-- Input data follows --

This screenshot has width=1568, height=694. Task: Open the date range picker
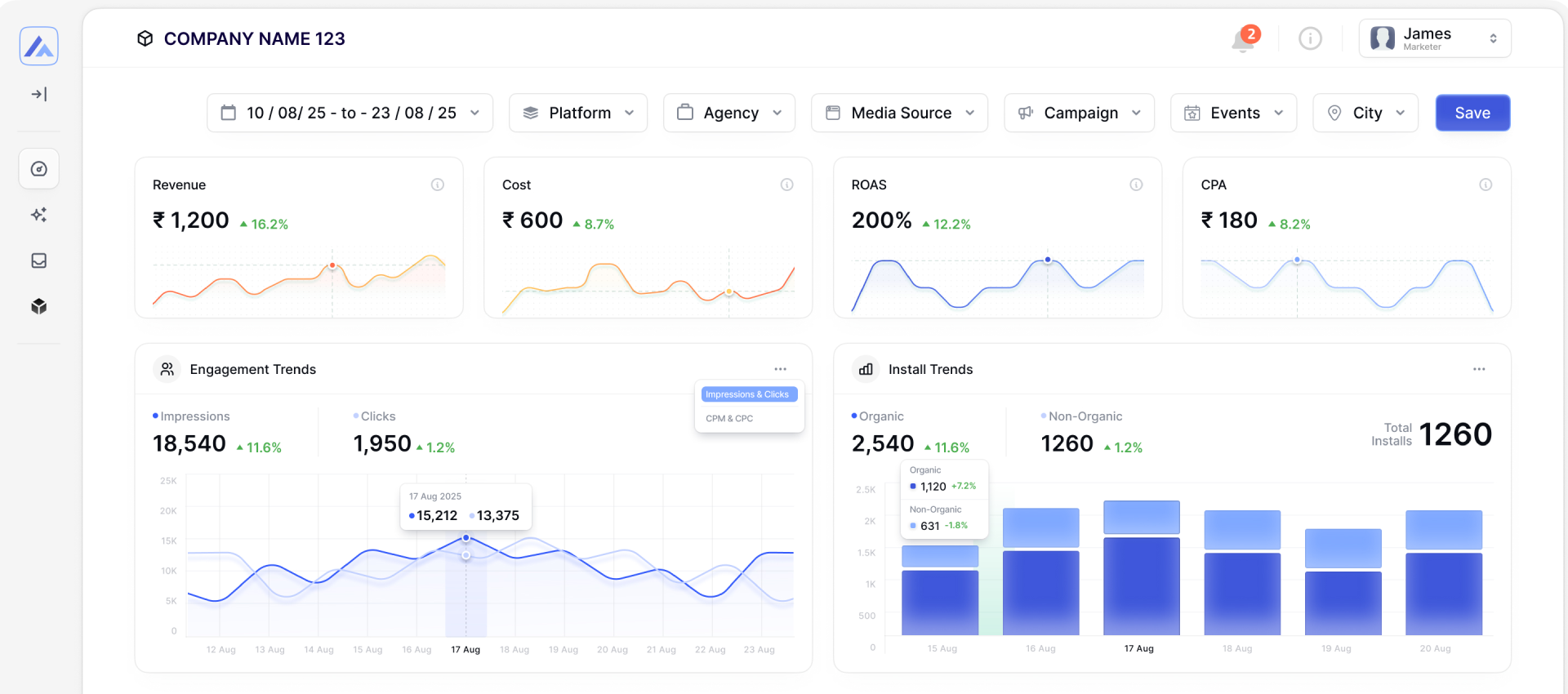point(350,113)
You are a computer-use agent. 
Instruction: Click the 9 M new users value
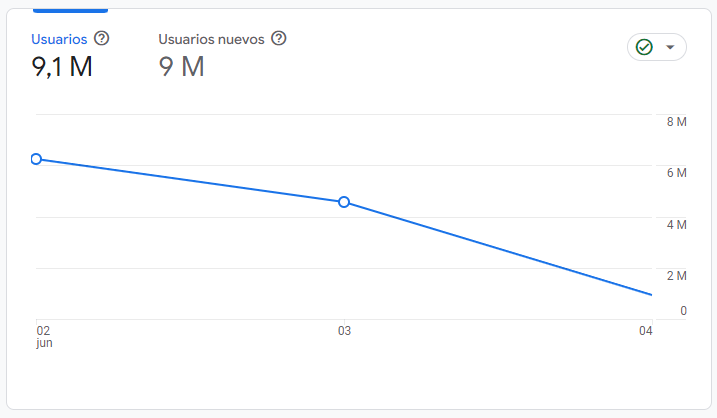[182, 68]
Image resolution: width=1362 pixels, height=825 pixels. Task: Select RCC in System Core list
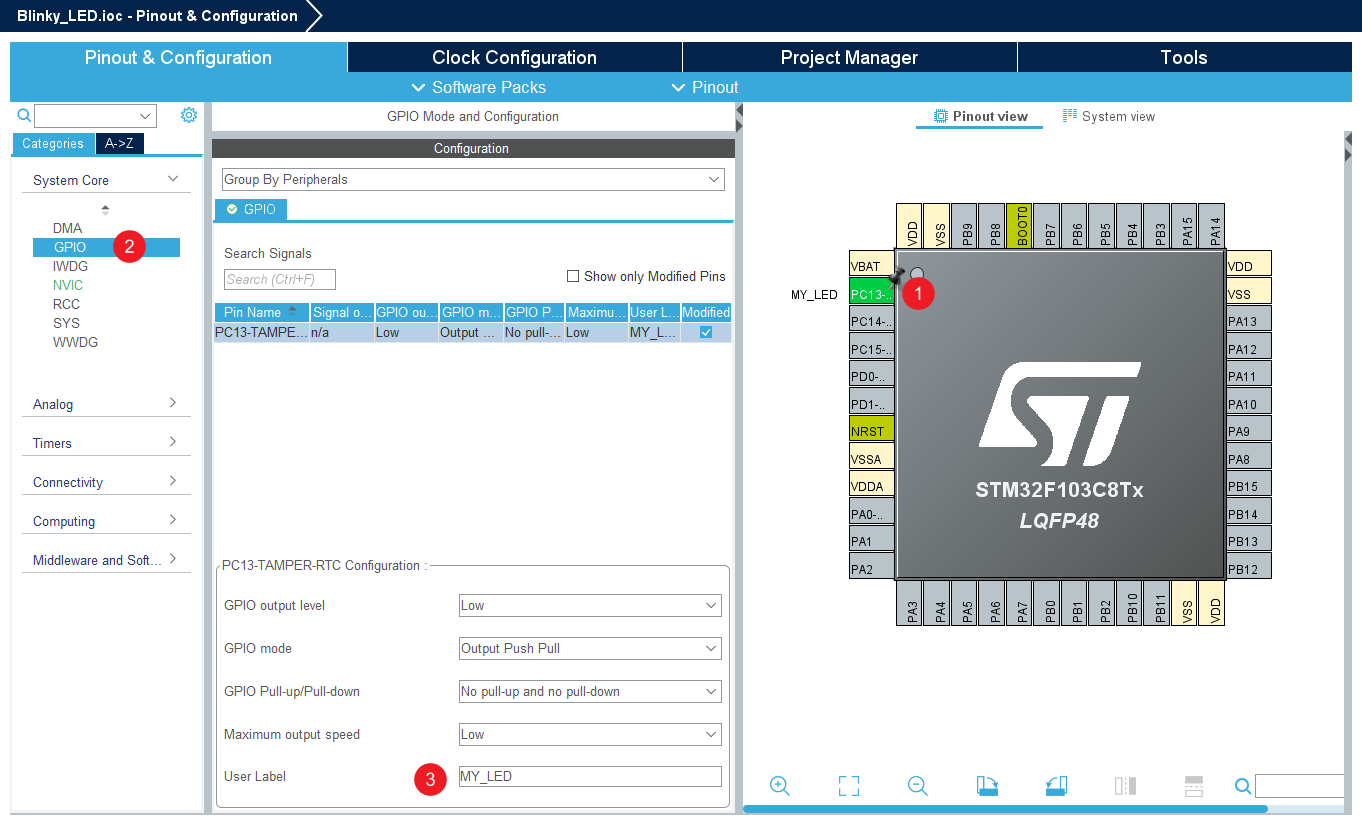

-- Input data concluded --

* [The task]: Your copy should match the data above exactly, apart from the pictures.

* [Solution to this exercise]:
This screenshot has width=1568, height=694. Task: Open the date range picker
point(350,113)
You are a computer-use agent. 
Instruction: Click the 9 M new users value
[182, 68]
Image resolution: width=1362 pixels, height=825 pixels. Task: Select RCC in System Core list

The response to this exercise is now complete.